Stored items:
►
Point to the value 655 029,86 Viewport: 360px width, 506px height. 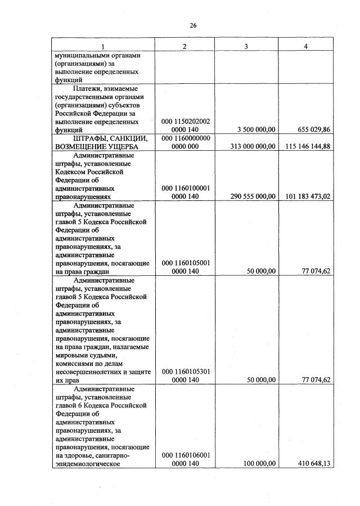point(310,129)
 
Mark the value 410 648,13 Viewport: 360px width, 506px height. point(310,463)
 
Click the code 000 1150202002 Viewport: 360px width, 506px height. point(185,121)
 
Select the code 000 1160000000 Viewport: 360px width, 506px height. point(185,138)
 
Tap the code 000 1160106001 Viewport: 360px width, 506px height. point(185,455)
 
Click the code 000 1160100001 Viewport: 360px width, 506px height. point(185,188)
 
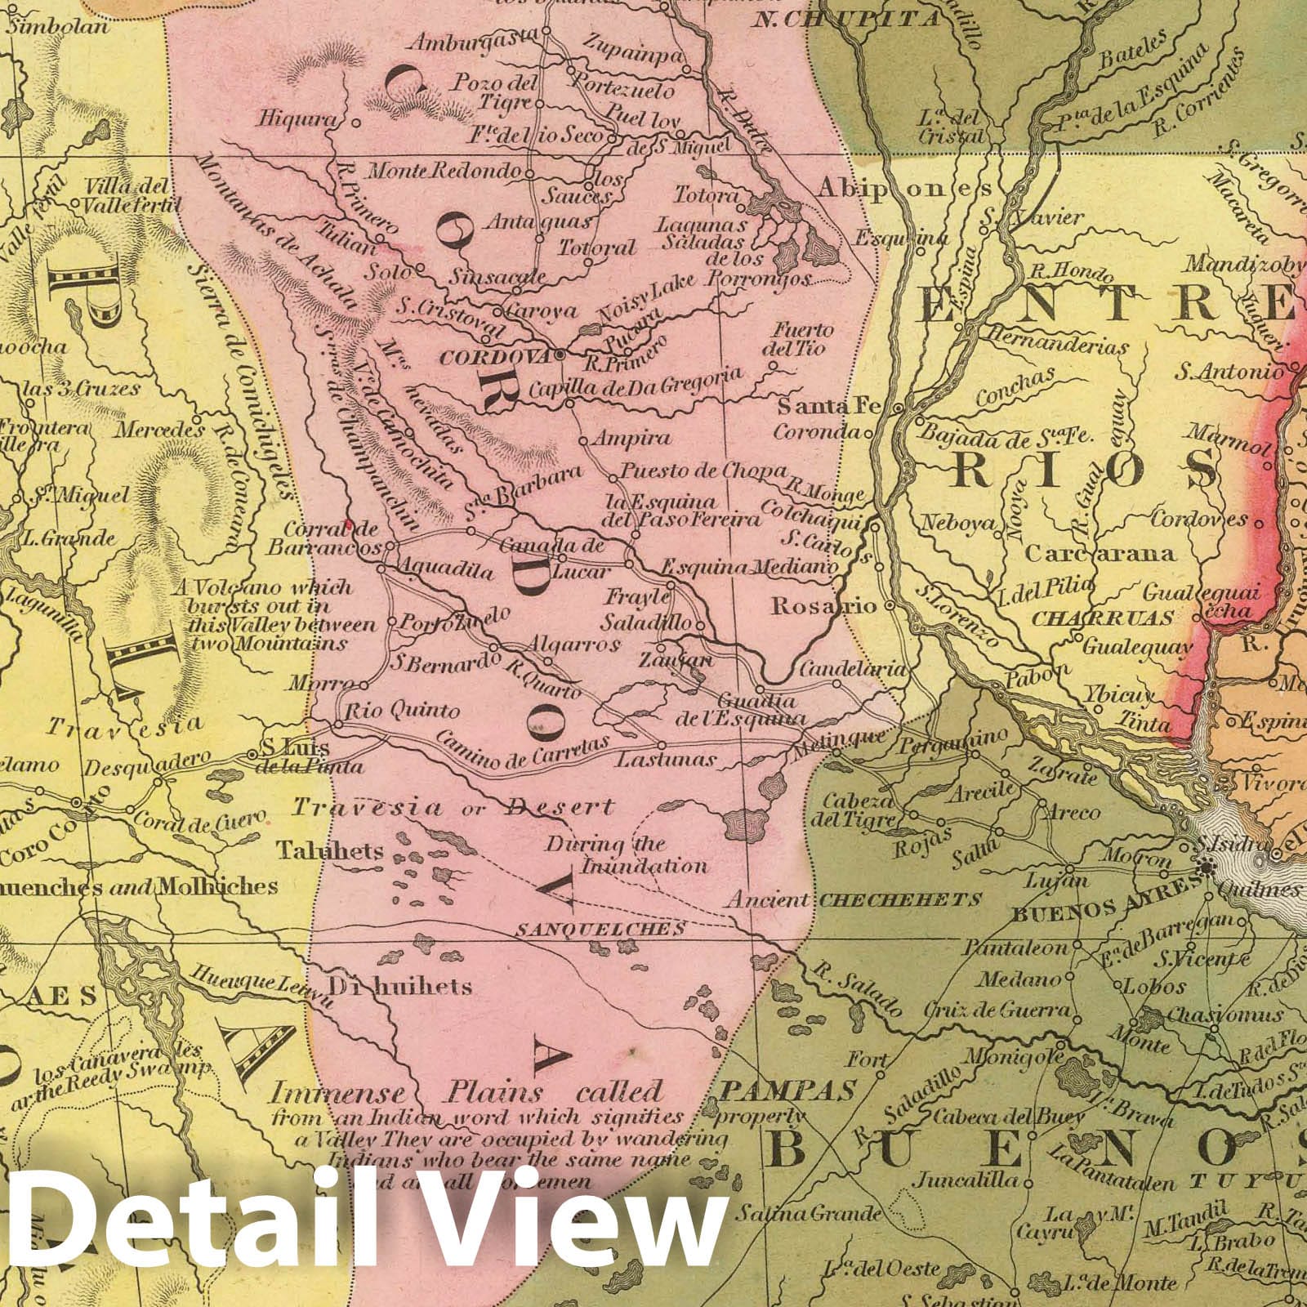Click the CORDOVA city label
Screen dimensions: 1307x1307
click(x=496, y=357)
◄
Reproduce the lines beginning with the one that contains "Click the code 000 1160100001" and continuing through the end of the items, substituting "Display" for "Screen" and leaving everything else unchanged. Omit the pictures from your answer.

• Full solution:
Click the code 000 1160100001 Viewport: 360px width, 506px height. point(185,188)
 
Click the CORDOVA city label
Display dimensions: 1307x1307
click(x=496, y=357)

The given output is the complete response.